New aluminium-ion battery from Stanford
https://youtu.be/ZKIcYk7E9lU

Aluminum battery from Stanford offers safe alternative to conventional batteries
Aluminum battery from Stanford offers safe alternative to conventional batteries

Stanford Researchers Created A Smartphone Battery That Charges In Only One Minute
Stanford Researchers Created A Smartphone Battery That Charges In Only One Minute - Forbes

An ultrafast rechargeable aluminium-ion battery
http://www.nature.com/nature/journal/vaop/ncurrent/full/nature14340.html#affil-auth
 
This battery technology looks promising, however it still has to make that giant leap from a research project into a commercial product.
 
hist78, I have been following battery design for over ten years and have seen many promising technologies come and go. Even when they get to the point of a number of real demo vehicles on the street, the failure rate to take off for one reason or another is about ninety percent or even more. I keep hoping for a breakthrough, but won't really believe it until I actually see the batteries or sale. I figure I have looked at about 50 promising battery technologies over the last ten years and this is from reputable sources only. It I count pie in the sky technologies, it's easily over one hundred. I have learned the hard way to, as an investor. I won't invest until I see the batteries being sold by them selves or in a product. The same is true of many technologies. The best time to invest is after the first commercial product is released and this applies to all technologies with very rare exceptions for which I have had some very expensive lessons.
 
hist78, I have been following battery design for over ten years and have seen many promising technologies come and go. Even when they get to the point of a number of real demo vehicles on the street, the failure rate to take off for one reason or another is about ninety percent or even more. I keep hoping for a breakthrough, but won't really believe it until I actually see the batteries or sale. I figure I have looked at about 50 promising battery technologies over the last ten years and this is from reputable sources only. It I count pie in the sky technologies, it's easily over one hundred. I have learned the hard way to, as an investor. I won't invest until I see the batteries being sold by them selves or in a product. The same is true of many technologies. The best time to invest is after the first commercial product is released and this applies to all technologies with very rare exceptions for which I have had some very expensive lessons.

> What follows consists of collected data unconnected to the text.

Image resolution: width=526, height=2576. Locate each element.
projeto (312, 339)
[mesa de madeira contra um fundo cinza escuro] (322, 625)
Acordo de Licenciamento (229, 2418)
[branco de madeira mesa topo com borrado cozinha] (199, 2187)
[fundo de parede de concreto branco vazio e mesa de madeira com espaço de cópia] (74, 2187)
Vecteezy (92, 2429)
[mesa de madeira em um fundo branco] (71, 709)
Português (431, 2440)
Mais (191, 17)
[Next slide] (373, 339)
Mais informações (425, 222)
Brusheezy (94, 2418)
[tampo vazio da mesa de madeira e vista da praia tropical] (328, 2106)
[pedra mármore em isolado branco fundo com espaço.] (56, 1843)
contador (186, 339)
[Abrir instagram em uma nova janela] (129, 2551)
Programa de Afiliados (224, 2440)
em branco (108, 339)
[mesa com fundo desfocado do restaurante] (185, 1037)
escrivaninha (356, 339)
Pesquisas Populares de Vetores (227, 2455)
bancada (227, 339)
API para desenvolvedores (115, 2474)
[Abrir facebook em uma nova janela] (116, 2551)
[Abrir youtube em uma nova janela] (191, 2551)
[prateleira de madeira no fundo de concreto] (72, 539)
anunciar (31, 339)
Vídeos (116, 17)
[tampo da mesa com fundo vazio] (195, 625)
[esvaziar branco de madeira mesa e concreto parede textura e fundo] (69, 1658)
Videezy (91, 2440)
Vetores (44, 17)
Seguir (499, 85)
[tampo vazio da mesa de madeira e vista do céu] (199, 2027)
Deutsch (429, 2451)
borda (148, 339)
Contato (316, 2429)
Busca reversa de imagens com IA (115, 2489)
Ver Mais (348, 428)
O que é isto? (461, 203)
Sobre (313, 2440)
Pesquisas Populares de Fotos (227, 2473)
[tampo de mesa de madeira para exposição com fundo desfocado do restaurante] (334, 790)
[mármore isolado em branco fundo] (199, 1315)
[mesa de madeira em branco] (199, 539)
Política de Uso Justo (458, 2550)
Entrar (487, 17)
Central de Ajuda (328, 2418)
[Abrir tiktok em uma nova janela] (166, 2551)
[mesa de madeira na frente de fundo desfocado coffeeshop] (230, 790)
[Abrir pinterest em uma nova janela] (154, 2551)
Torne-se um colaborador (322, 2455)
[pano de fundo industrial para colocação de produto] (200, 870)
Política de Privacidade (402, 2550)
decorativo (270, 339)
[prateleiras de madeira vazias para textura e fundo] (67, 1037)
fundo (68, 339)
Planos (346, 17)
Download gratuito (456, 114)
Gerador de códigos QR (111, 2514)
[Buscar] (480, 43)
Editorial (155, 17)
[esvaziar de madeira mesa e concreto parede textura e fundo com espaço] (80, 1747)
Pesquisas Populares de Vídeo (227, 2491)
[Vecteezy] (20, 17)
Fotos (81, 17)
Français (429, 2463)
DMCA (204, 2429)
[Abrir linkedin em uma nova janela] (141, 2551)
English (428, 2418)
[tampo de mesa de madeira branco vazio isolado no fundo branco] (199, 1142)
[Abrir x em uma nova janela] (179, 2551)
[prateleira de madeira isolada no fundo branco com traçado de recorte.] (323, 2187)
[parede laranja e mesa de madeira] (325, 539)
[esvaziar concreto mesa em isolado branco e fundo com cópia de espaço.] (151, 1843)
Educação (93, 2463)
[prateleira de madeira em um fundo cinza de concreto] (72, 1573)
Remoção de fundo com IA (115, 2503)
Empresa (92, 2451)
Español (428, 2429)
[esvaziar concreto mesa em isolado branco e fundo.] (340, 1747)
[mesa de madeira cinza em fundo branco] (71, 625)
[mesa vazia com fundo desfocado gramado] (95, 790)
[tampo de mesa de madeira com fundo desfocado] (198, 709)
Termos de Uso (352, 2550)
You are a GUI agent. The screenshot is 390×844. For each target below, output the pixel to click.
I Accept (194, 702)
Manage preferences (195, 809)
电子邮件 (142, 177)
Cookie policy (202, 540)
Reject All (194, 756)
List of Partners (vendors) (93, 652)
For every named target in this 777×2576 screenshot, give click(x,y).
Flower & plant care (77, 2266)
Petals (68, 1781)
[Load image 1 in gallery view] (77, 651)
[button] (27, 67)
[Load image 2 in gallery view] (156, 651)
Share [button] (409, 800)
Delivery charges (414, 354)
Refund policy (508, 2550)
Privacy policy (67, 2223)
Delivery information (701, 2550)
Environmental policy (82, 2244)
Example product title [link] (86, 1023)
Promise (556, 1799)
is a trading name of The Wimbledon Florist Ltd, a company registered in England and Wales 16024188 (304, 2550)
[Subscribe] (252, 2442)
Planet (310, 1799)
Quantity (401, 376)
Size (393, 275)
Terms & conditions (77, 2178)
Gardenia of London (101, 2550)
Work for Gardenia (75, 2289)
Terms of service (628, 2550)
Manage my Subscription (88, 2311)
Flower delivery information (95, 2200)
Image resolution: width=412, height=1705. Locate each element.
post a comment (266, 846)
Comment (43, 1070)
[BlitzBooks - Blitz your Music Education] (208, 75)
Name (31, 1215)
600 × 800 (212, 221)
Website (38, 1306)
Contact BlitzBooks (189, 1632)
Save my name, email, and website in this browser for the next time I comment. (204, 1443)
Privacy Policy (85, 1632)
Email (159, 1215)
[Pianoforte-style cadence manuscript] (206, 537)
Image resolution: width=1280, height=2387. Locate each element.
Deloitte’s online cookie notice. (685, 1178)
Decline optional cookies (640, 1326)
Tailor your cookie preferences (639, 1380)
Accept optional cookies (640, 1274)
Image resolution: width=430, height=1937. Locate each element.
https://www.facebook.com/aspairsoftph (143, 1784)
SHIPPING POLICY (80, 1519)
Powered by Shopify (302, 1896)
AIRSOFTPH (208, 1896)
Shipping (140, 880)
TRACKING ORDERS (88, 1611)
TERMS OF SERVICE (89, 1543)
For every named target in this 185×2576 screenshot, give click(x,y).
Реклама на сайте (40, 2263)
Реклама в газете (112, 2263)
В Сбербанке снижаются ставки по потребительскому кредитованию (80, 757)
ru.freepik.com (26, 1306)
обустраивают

I totally agree with you. Many research projects failed to be commercialized once they tried to move from a lab prototype into a commercial production phase.

But for this battery research project, there is a very unique situation. The unique situation I'm talking about is not those smart and hardworking professors, researchers, and graduate students from the project team. And it's not because they're working under the Stanford University's roof either.

Please take a look of the sponsors organization/agency mentioned at the last paragraph in the Stanford's press release:

Aluminum battery from Stanford offers safe alternative to conventional batteries

"Principal support for the research was provided by the U.S. Department of Energy, the Taiwan Industrial Technology Research Institute, the Stanford Global Climate and Energy Project, the Stanford Precourt Institute for Energy and the Taiwan Ministry of Education"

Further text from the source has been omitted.